▶ _PROBLEM_
Copy the items from the line containing "REGULAR [454, 121]" through the line containing "committed is located", keeping every line word for word and leaving out the pictures.

[START DATASET RECORDS]

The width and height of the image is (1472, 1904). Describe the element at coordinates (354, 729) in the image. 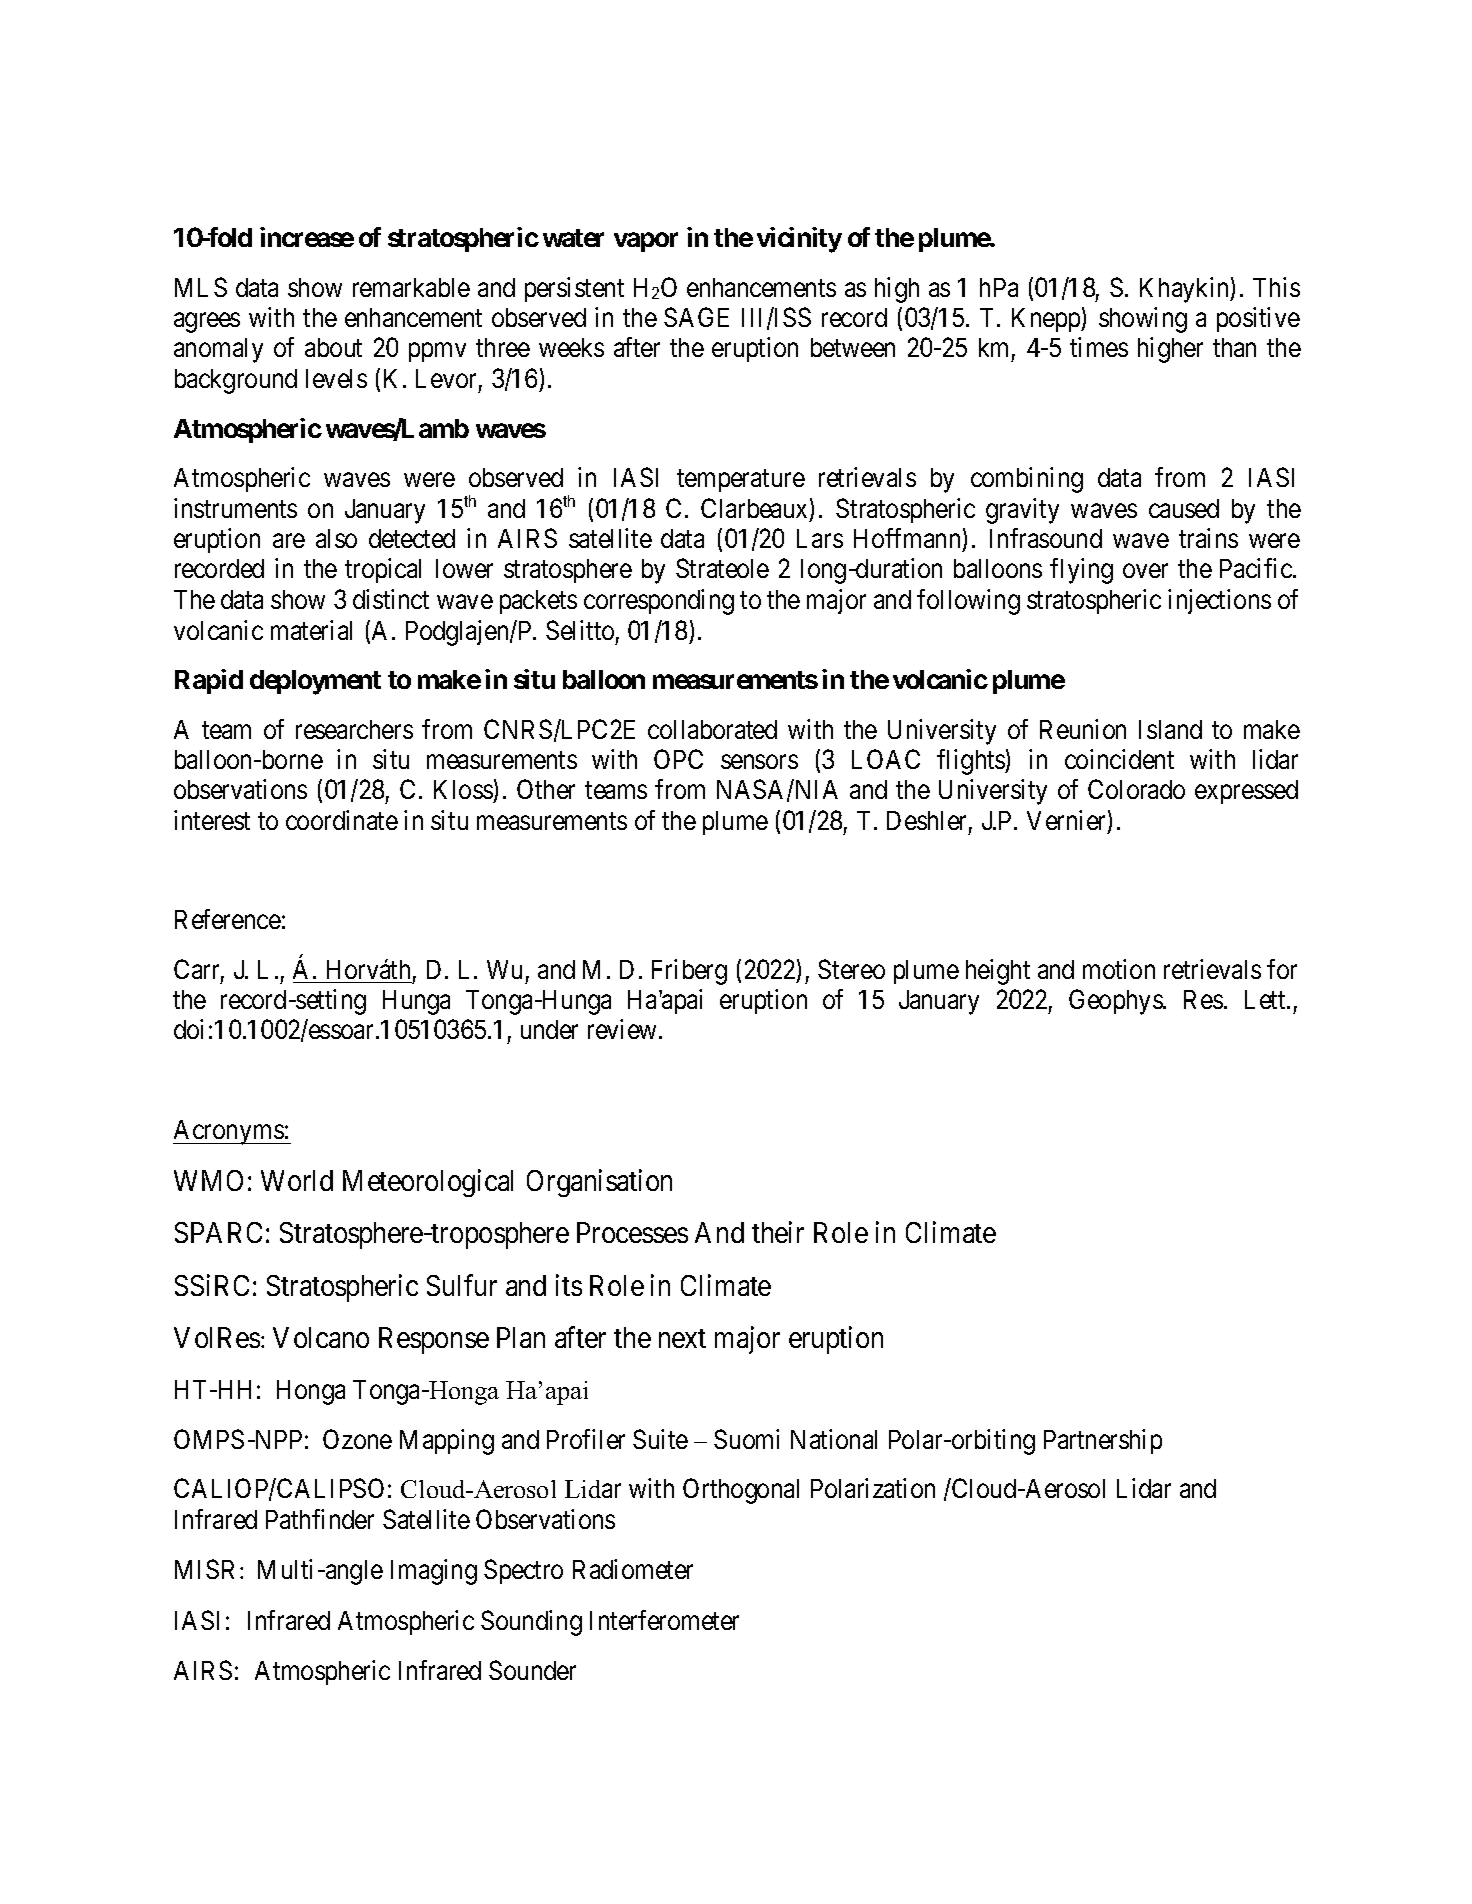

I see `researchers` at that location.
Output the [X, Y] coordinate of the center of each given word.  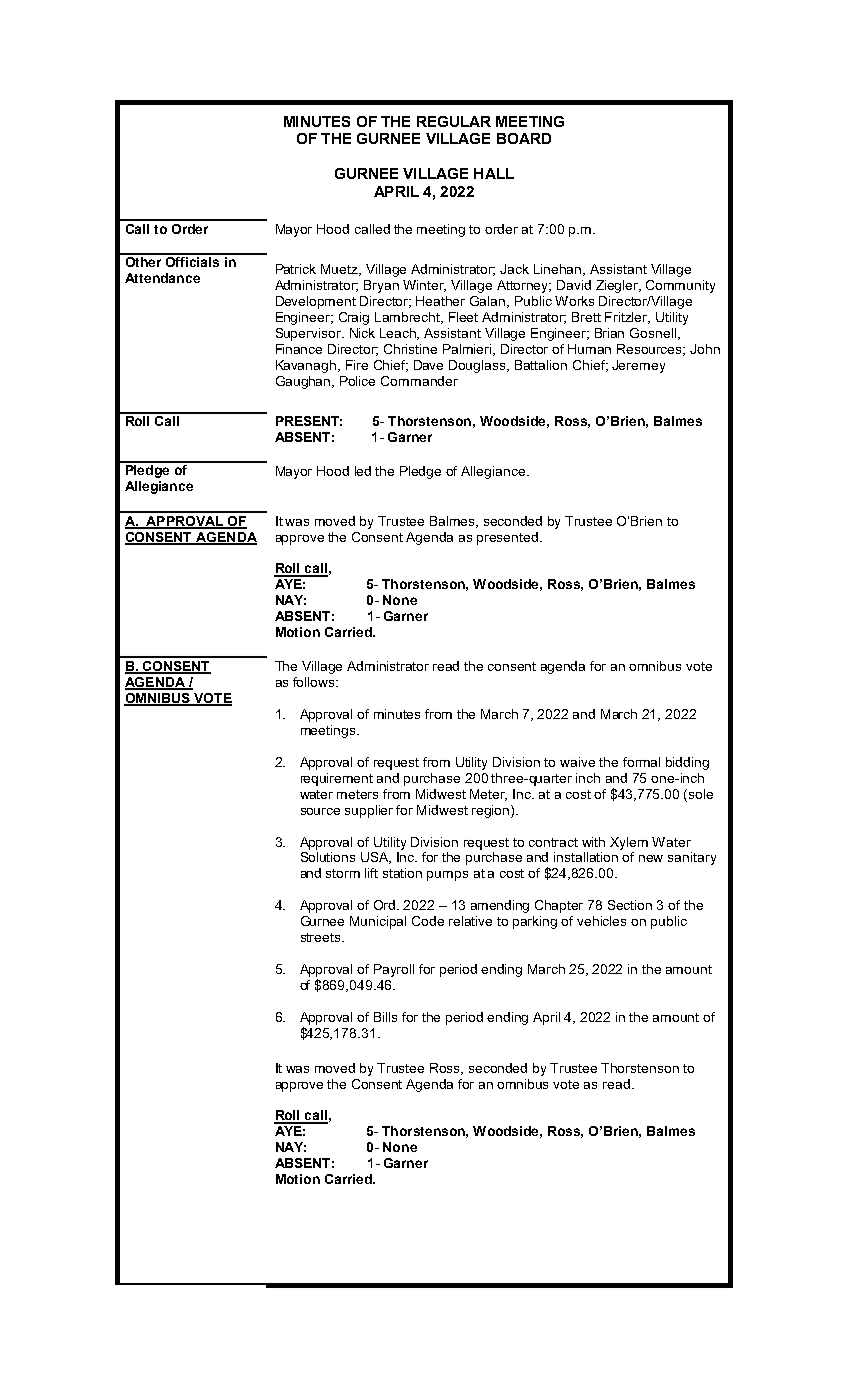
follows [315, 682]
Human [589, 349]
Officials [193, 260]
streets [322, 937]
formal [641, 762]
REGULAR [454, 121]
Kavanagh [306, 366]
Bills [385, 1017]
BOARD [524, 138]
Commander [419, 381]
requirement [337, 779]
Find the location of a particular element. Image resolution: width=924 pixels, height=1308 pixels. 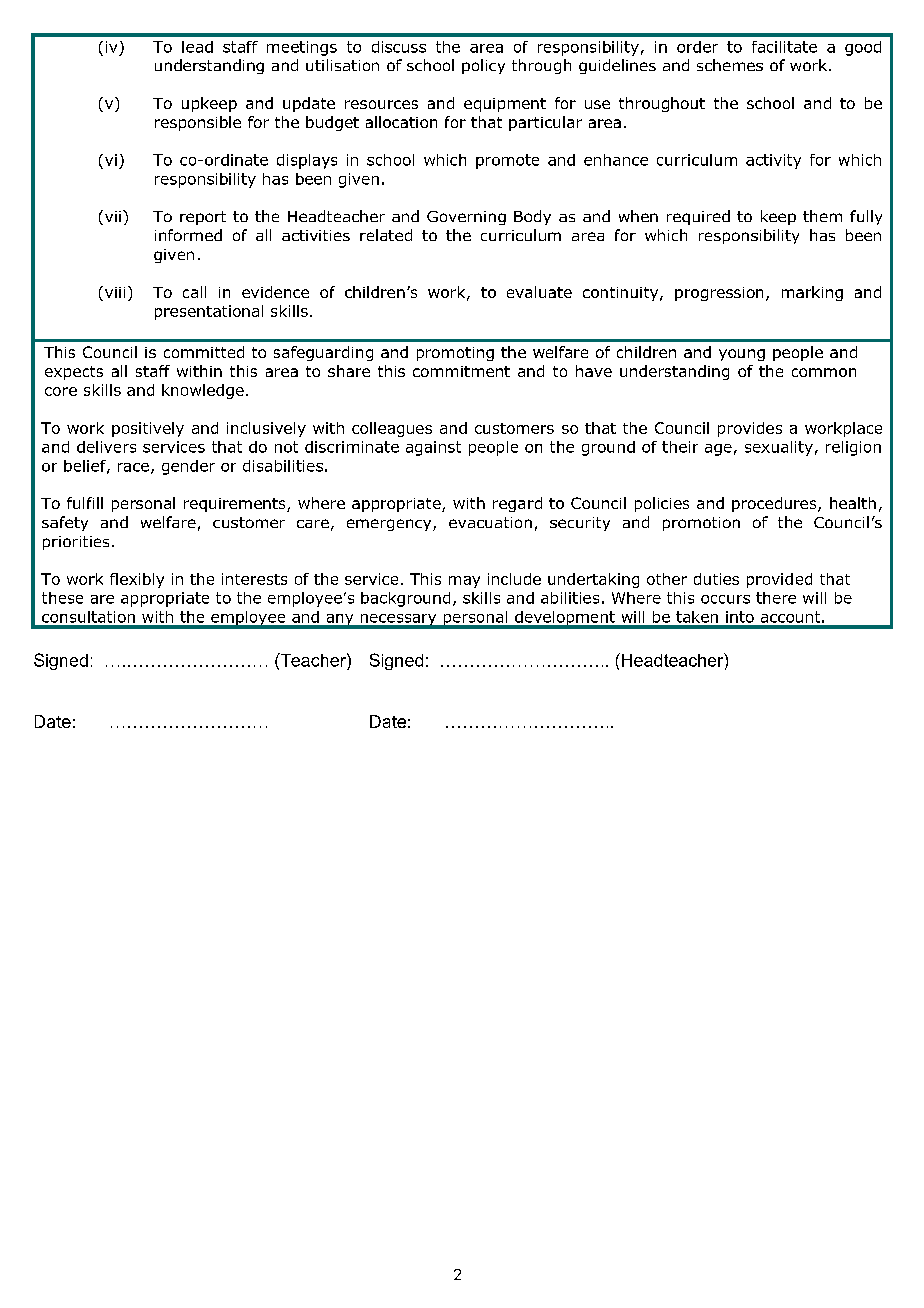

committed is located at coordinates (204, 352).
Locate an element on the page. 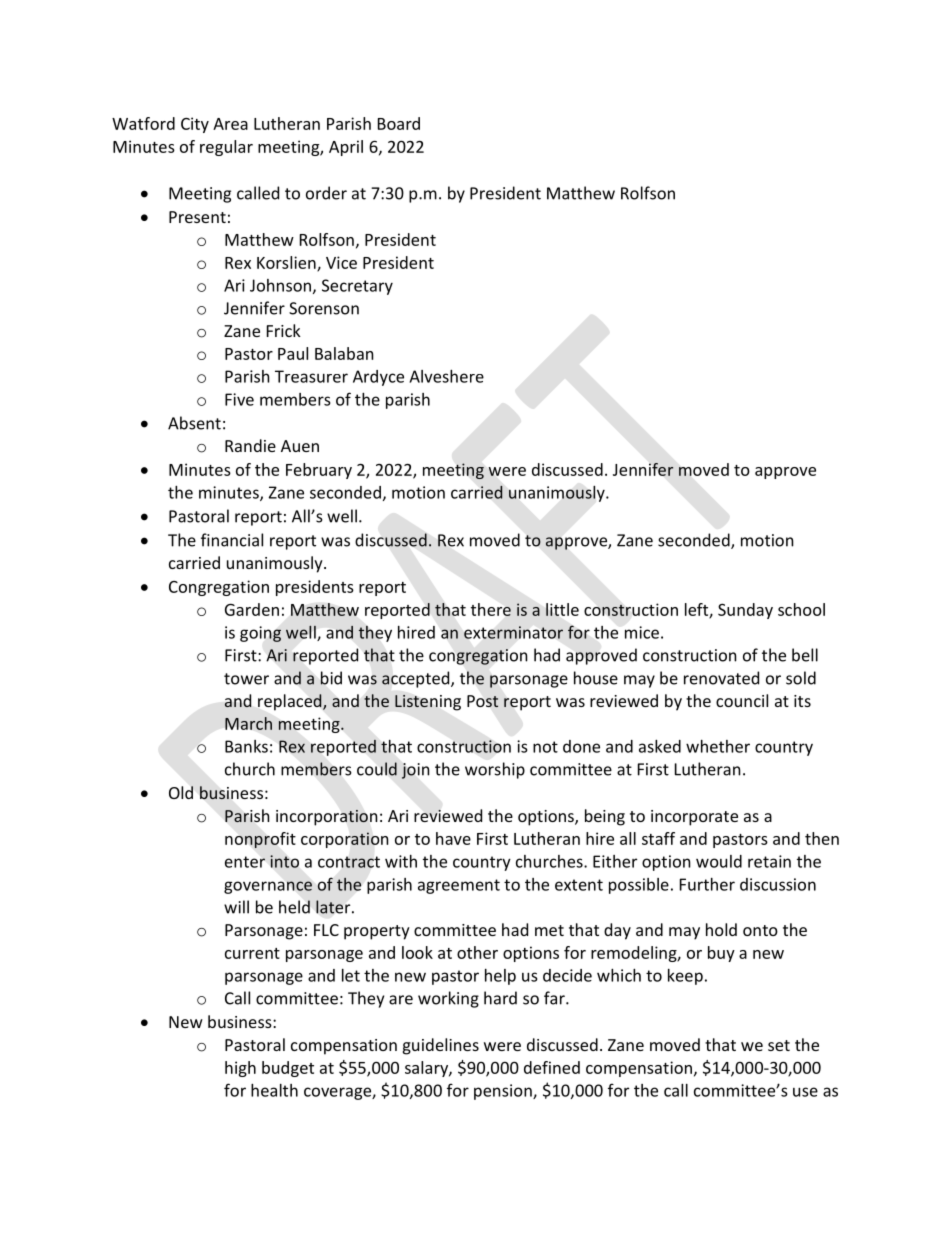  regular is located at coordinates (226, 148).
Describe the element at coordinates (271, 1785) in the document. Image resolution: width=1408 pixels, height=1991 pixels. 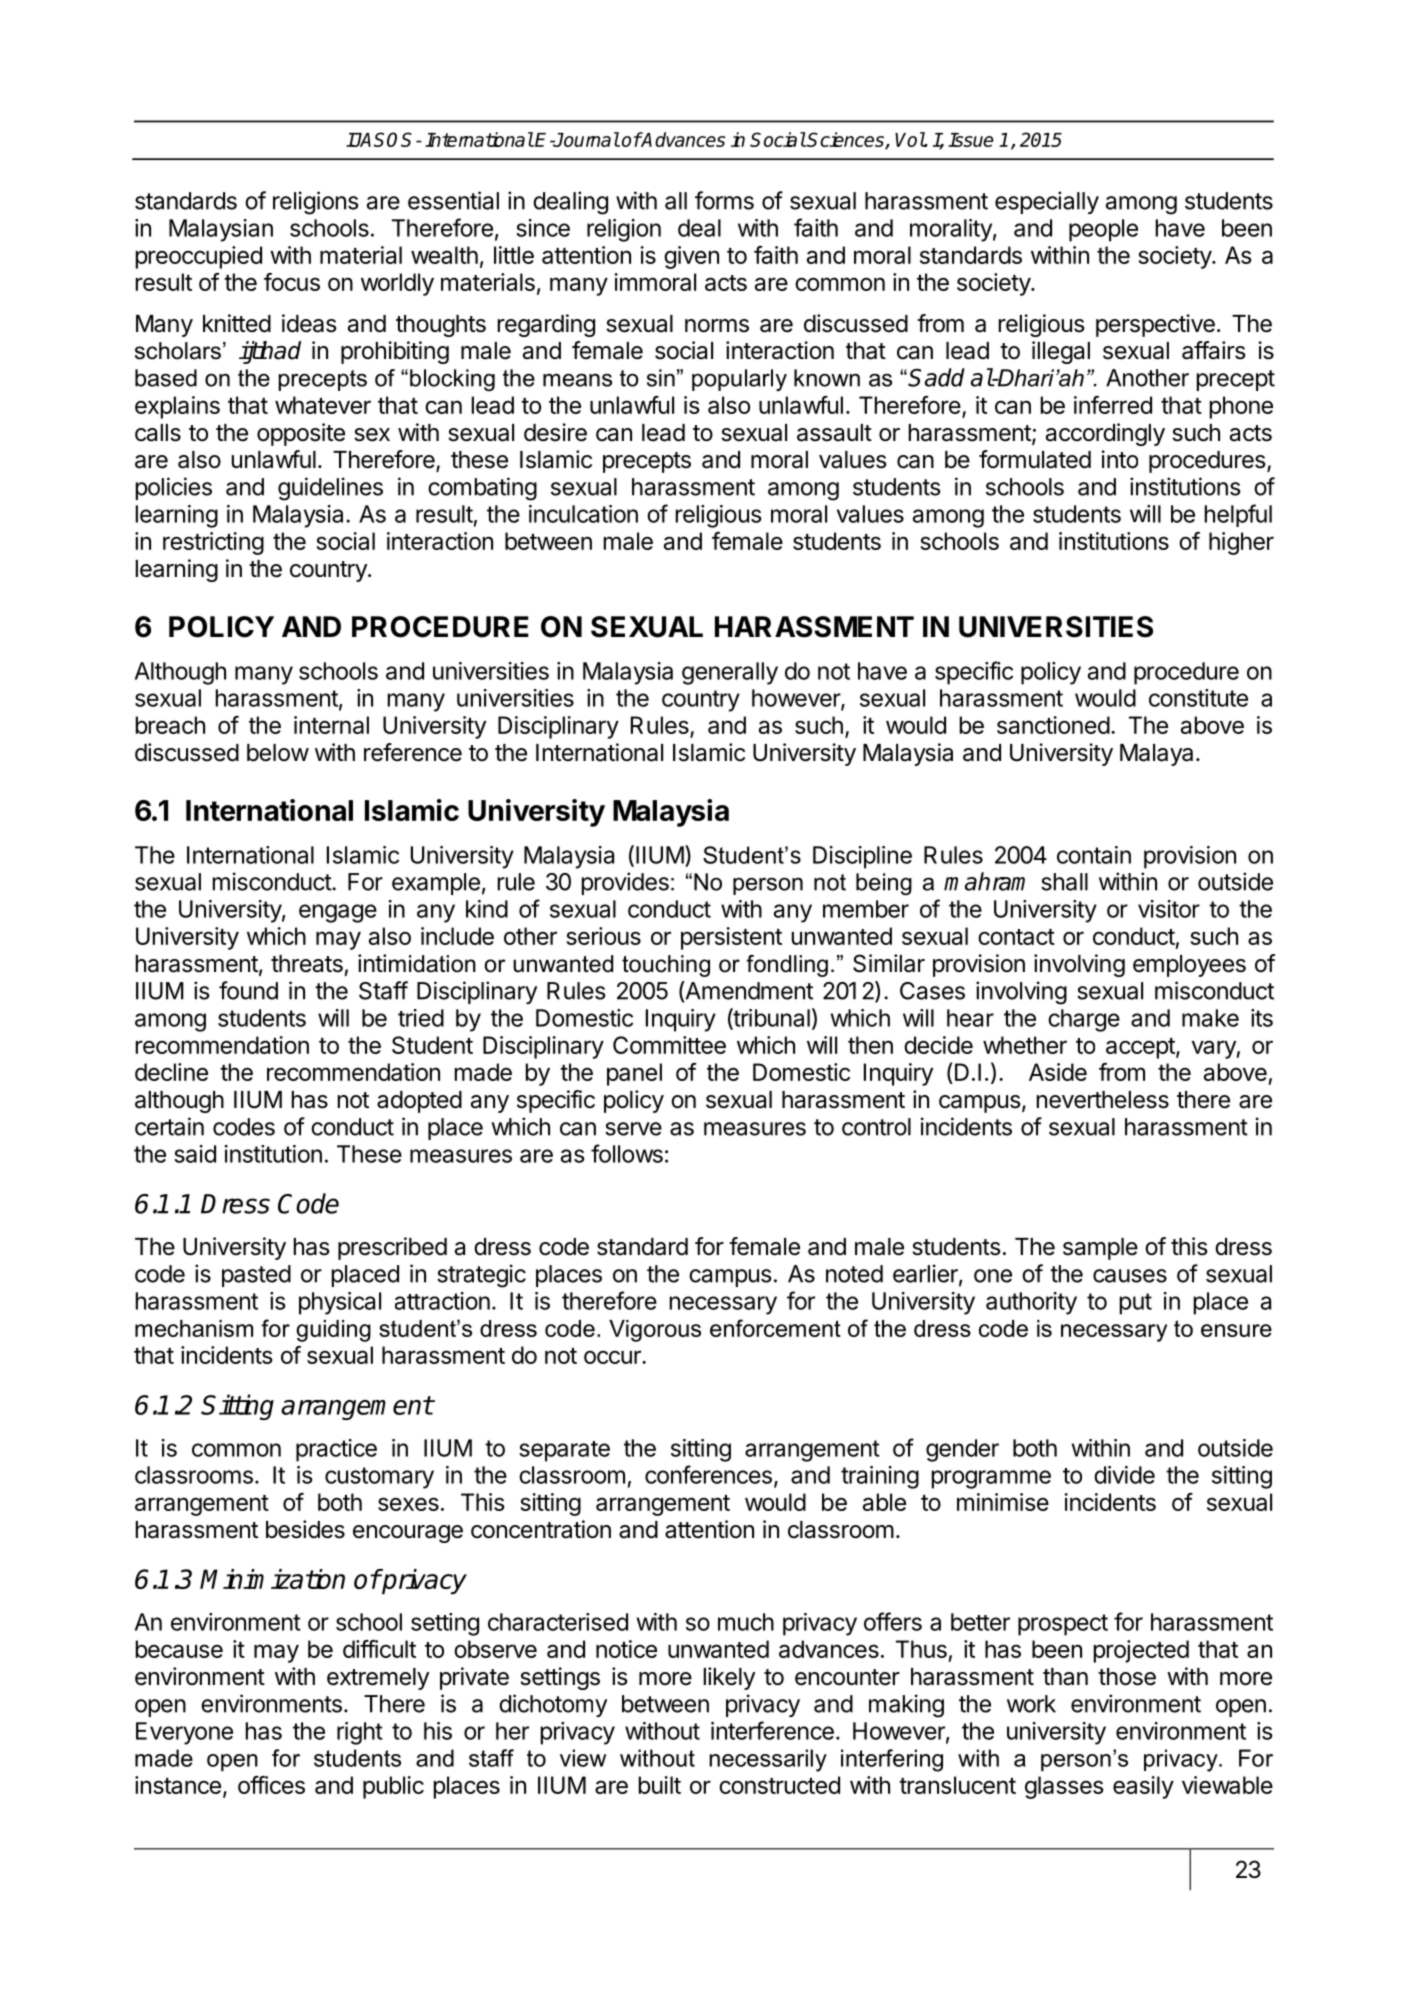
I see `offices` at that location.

[END DATASET RECORDS]

▶ _WORKED SOLUTION_
REGULAR [454, 121]
Kavanagh [306, 366]
Bills [385, 1017]
BOARD [524, 138]
Commander [419, 381]
requirement [337, 779]
Find the location of a particular element. Image resolution: width=924 pixels, height=1308 pixels. 

committed is located at coordinates (204, 352).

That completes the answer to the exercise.